Create a reduced paid up contract
What this means is the coverage you have will be reduced to the amount of premiums you have paid into the contract to date. Here is a example to make it more clear.
- $200/day benefit - 3 year benefit period – 90 day elimination period – no inflation rider
- Annual premium of $1500 since Jan of 2000
- $1500 times 19 years is a total of $28,500 in total premiums paid
With a reduced paid up contract, you would be able to have coverage of $200/day until you exhaust the total of $28,500. What this means in terms of coverage, if you got sick and needed care and used $200/day, you would have coverage for only 142 days. Iin other words just less than 5 months worth of care. Not a whole lot when you break it down like that. If this is to be considered and executed, remember once you make that decision, you cannot revert to the original coverage. This decision is final, no re-dos.

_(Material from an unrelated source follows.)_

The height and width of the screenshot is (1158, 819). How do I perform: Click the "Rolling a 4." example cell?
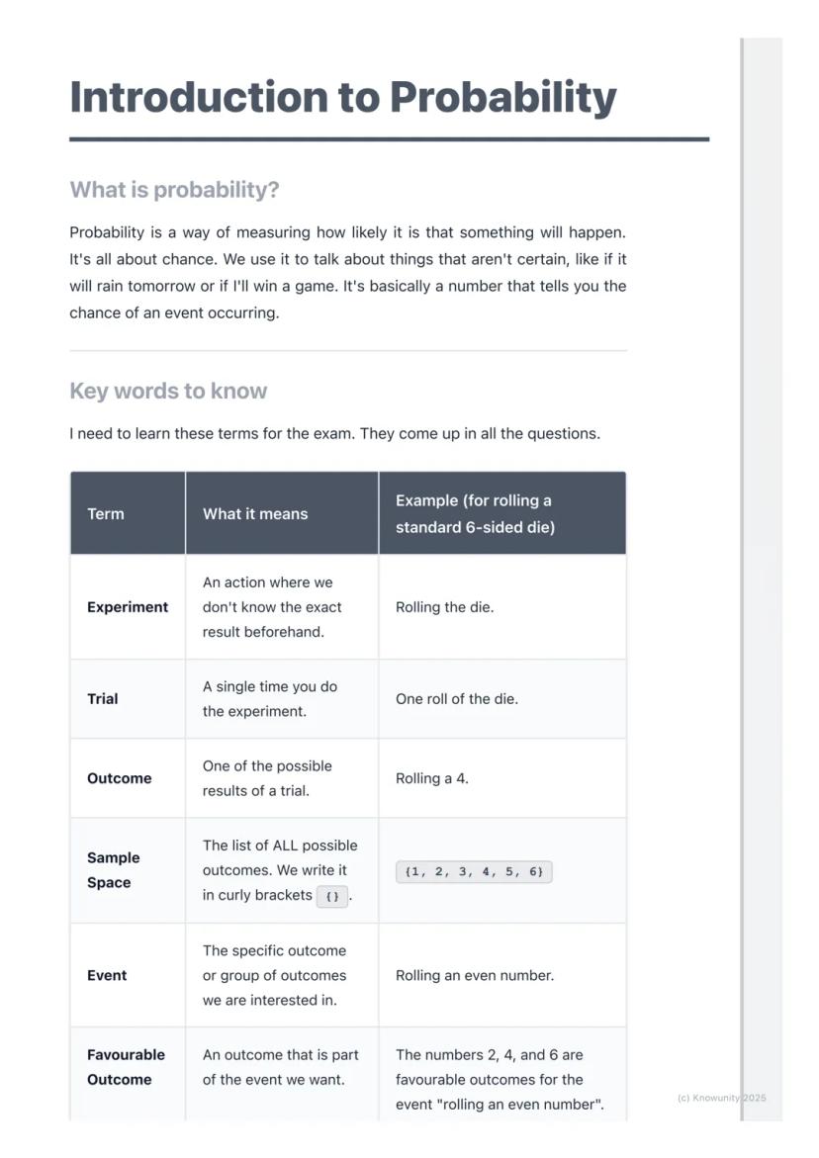click(432, 778)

Adjust the contract to eliminate the increase
Most insurance companies are now offering adjustments within the coverage itself to either reduce the increase amount or eliminate it completely. Lets go back to the above example and dive into it a little more
- $200/day benefit - 3 year benefit period – 90 day elimination period – no inflation rider
- Annual premium of $1500 since Jan of 2000
- Next anniversary, the premiums will increase 30% ($450 increase to a total of $1950/yr)
Most carriers will allow an adjustment in either the daily benefit or the benefit years. So the options may be to either reduce the daily benefit to $175 or $150 and the premium will remain the same or reduce the benefit years from 3 to 2 with the same effect. As in the first option, just because you have elected to reduce coverage doesn’t mean you are exempt from future increases.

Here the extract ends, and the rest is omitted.